If you look at my profile you can see that I am a retired physics professor. But I am also a member of the American Association for the Advancement of Science (AAAS). As an AAAS member I also get a subscription to their very highly regarded scientific journal “Science”. As I was catching up on a few back editions of “Science” this morning, I came upon a very interesting Political Science research report with the above quoted title in the 1 June 2018, Vol 390, Issue 6392 issue of “Science” on pages 1020-1024, submitted by researchers M. Keith Chen (Anderson School of Management, UCLA) and Ryne Rohla (School of Economic Science, Washington State University).
Now this research report (and “Science” magazine in general) is only available in full to members of AAAS or subscribers to “Science”. The Abstract is publicly available, but the full article is not. So I will quote the Abstract below and only the beginning and concluding paragraphs of the article to conform to fair use.

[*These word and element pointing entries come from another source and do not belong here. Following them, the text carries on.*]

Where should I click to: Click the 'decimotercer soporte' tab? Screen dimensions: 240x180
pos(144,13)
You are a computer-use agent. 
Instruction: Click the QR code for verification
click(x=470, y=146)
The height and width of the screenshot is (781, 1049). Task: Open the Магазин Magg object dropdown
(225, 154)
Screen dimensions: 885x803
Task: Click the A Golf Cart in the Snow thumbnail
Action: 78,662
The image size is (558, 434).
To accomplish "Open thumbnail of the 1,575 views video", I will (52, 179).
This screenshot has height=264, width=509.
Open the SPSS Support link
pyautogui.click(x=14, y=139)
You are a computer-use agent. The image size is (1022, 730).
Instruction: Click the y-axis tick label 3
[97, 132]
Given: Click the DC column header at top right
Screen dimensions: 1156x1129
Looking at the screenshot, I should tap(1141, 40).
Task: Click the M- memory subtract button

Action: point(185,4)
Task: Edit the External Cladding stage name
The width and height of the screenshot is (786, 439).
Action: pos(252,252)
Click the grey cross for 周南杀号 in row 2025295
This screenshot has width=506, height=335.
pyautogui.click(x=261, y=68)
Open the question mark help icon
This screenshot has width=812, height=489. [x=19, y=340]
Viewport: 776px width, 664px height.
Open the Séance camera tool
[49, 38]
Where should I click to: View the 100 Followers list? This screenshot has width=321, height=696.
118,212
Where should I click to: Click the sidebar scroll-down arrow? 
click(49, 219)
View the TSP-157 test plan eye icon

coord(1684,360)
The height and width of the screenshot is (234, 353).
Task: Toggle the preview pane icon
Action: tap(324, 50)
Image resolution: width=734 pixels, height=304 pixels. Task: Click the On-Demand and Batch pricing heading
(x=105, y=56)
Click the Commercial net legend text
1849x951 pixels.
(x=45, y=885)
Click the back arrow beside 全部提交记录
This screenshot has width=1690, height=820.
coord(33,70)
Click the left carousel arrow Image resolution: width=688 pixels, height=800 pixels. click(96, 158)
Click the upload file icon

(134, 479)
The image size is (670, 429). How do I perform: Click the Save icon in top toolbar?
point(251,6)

But in general this research report looked at the differences between the length of Thanksgiving dinners in 2016 in two groups: one where a subject was having Thanksgiving dinner in a precinct that voted oppositely to the resident precinct of the subject (opposing-party dinners), and the other where a subject was having Thanksgiving dinner is a precinct that the voted the same as the subject’s resident precinct (same-party dinners).
Perhaps unsurprisingly the researchers found that opposing-party dinners were a statistically 30-50 minutes shorter than same-party dinners. The researchers also conducted the same test for Thanksgiving dinners in 2015 and found no such opposing-party/same-party effect in Thanksgiving dinner length for that year. The researchers also found this effect was asymmetric: Republican-precinct opposing-dinner subjects had dinners that were more minutes shorter than Democratic-precinct opposing-dinner subjects. The researchers also found that opposing-party dinners in precincts having more political advertising in their local media market also had shorter Thanksgiving dinners than in precincts having less political advertising. So on to quotes from the research report itself:
Abstract
Research on growing American political polarization and antipathy primarily studies public institutions and political processes, ignoring private effects, including strained family ties. Using anonymized smartphone-location data and precinct-level voting, we show that Thanksgiving dinners attended by residents from opposing-party precincts were 30 to 50 minutes shorter than same-party dinners. This decline from a mean of 257 minutes survives extensive spatial and demographic controls. Reductions in the duration of Thanksgiving dinner in 2016 tripled for travelers from media markets with heavy political advertising—an effect not observed in 2015—implying a relationship to election-related behavior. Effects appear asymmetric: Although fewer Democratic-precinct residents traveled in 2016 than in 2015, Republican-precinct residents shortened their Thanksgiving dinners by more minutes in response to political differences. Nationwide, 34 million hours of cross-partisan Thanksgiving dinner discourse were lost in 2016 owing to partisan effects.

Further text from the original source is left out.